# Source records:
_ _ _ _ _ _ _
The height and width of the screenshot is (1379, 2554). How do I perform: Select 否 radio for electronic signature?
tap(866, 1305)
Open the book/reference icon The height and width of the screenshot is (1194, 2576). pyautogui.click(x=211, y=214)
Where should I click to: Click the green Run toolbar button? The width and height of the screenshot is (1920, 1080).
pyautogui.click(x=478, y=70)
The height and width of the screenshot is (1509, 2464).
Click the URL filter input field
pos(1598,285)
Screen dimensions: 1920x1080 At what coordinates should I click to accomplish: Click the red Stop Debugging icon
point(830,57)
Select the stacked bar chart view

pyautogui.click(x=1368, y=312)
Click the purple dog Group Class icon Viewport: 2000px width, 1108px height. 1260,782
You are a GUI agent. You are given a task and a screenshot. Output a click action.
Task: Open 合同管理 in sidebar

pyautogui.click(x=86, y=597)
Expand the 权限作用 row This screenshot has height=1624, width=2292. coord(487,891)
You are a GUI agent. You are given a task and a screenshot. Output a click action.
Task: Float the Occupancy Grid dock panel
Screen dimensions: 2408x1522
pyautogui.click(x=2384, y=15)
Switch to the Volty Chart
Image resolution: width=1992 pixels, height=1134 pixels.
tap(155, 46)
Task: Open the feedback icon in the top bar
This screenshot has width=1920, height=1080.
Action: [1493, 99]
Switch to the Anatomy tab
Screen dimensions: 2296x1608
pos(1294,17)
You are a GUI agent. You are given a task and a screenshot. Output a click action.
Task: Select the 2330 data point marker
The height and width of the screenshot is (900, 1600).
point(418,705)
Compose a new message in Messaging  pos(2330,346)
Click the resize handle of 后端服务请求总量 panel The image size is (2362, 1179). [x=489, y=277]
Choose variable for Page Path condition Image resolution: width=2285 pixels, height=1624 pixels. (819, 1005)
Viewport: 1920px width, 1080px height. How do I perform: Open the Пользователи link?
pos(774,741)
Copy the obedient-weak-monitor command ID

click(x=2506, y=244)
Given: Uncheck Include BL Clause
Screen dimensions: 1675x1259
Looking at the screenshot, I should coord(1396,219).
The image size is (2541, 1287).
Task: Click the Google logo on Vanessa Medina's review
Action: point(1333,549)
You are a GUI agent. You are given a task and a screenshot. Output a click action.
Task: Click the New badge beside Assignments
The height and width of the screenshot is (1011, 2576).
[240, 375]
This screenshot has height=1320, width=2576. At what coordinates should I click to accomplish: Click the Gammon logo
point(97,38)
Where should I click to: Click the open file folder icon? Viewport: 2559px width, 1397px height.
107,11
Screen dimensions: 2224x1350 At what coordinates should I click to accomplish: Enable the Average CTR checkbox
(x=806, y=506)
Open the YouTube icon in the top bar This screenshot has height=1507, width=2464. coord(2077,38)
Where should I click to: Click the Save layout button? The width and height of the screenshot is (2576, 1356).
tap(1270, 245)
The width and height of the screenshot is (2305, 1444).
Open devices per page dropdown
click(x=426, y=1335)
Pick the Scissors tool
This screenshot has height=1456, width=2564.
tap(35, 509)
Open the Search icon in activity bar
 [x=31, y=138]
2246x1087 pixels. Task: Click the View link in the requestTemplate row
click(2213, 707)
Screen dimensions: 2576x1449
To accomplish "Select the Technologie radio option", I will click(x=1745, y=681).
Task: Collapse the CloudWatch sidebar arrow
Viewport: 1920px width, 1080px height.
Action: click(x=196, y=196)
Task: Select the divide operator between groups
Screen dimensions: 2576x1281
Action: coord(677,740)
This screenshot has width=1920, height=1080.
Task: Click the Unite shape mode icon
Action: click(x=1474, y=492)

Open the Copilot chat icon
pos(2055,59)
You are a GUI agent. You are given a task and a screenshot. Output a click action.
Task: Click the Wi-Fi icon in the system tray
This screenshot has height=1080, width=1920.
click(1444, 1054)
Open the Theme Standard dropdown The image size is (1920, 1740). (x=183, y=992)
_ _ _ _ _ _ _
# Your objective:
Once you have read the entries, write them out again without altering a single character.

# Answer section:
The height and width of the screenshot is (1379, 2554). How do I perform: Select 否 radio for electronic signature?
tap(866, 1305)
Open the book/reference icon The height and width of the screenshot is (1194, 2576). pyautogui.click(x=211, y=214)
Where should I click to: Click the green Run toolbar button? The width and height of the screenshot is (1920, 1080).
pyautogui.click(x=478, y=70)
The height and width of the screenshot is (1509, 2464).
Click the URL filter input field
pos(1598,285)
Screen dimensions: 1920x1080 At what coordinates should I click to accomplish: Click the red Stop Debugging icon
point(830,57)
Select the stacked bar chart view

pyautogui.click(x=1368, y=312)
Click the purple dog Group Class icon Viewport: 2000px width, 1108px height. 1260,782
You are a GUI agent. You are given a task and a screenshot. Output a click action.
Task: Open 合同管理 in sidebar

pyautogui.click(x=86, y=597)
Expand the 权限作用 row This screenshot has height=1624, width=2292. coord(487,891)
You are a GUI agent. You are given a task and a screenshot. Output a click action.
Task: Float the Occupancy Grid dock panel
Screen dimensions: 2408x1522
pyautogui.click(x=2384, y=15)
Switch to the Volty Chart
Image resolution: width=1992 pixels, height=1134 pixels.
tap(155, 46)
Task: Open the feedback icon in the top bar
This screenshot has width=1920, height=1080.
Action: [1493, 99]
Switch to the Anatomy tab
Screen dimensions: 2296x1608
pos(1294,17)
You are a GUI agent. You are given a task and a screenshot. Output a click action.
Task: Select the 2330 data point marker
The height and width of the screenshot is (900, 1600).
point(418,705)
Compose a new message in Messaging  pos(2330,346)
Click the resize handle of 后端服务请求总量 panel The image size is (2362, 1179). [x=489, y=277]
Choose variable for Page Path condition Image resolution: width=2285 pixels, height=1624 pixels. (819, 1005)
Viewport: 1920px width, 1080px height. How do I perform: Open the Пользователи link?
pos(774,741)
Copy the obedient-weak-monitor command ID

click(x=2506, y=244)
Given: Uncheck Include BL Clause
Screen dimensions: 1675x1259
Looking at the screenshot, I should coord(1396,219).
The image size is (2541, 1287).
Task: Click the Google logo on Vanessa Medina's review
Action: point(1333,549)
You are a GUI agent. You are given a task and a screenshot. Output a click action.
Task: Click the New badge beside Assignments
The height and width of the screenshot is (1011, 2576).
[240, 375]
This screenshot has height=1320, width=2576. At what coordinates should I click to accomplish: Click the Gammon logo
point(97,38)
Where should I click to: Click the open file folder icon? Viewport: 2559px width, 1397px height.
107,11
Screen dimensions: 2224x1350 At what coordinates should I click to accomplish: Enable the Average CTR checkbox
(x=806, y=506)
Open the YouTube icon in the top bar This screenshot has height=1507, width=2464. coord(2077,38)
Where should I click to: Click the Save layout button? The width and height of the screenshot is (2576, 1356).
tap(1270, 245)
The width and height of the screenshot is (2305, 1444).
Open devices per page dropdown
click(x=426, y=1335)
Pick the Scissors tool
This screenshot has height=1456, width=2564.
tap(35, 509)
Open the Search icon in activity bar
 [x=31, y=138]
2246x1087 pixels. Task: Click the View link in the requestTemplate row
click(2213, 707)
Screen dimensions: 2576x1449
To accomplish "Select the Technologie radio option", I will click(x=1745, y=681).
Task: Collapse the CloudWatch sidebar arrow
Viewport: 1920px width, 1080px height.
Action: click(x=196, y=196)
Task: Select the divide operator between groups
Screen dimensions: 2576x1281
Action: coord(677,740)
This screenshot has width=1920, height=1080.
Task: Click the Unite shape mode icon
Action: click(x=1474, y=492)

Open the Copilot chat icon
pos(2055,59)
You are a GUI agent. You are given a task and a screenshot. Output a click action.
Task: Click the Wi-Fi icon in the system tray
This screenshot has height=1080, width=1920.
click(1444, 1054)
Open the Theme Standard dropdown The image size is (1920, 1740). (x=183, y=992)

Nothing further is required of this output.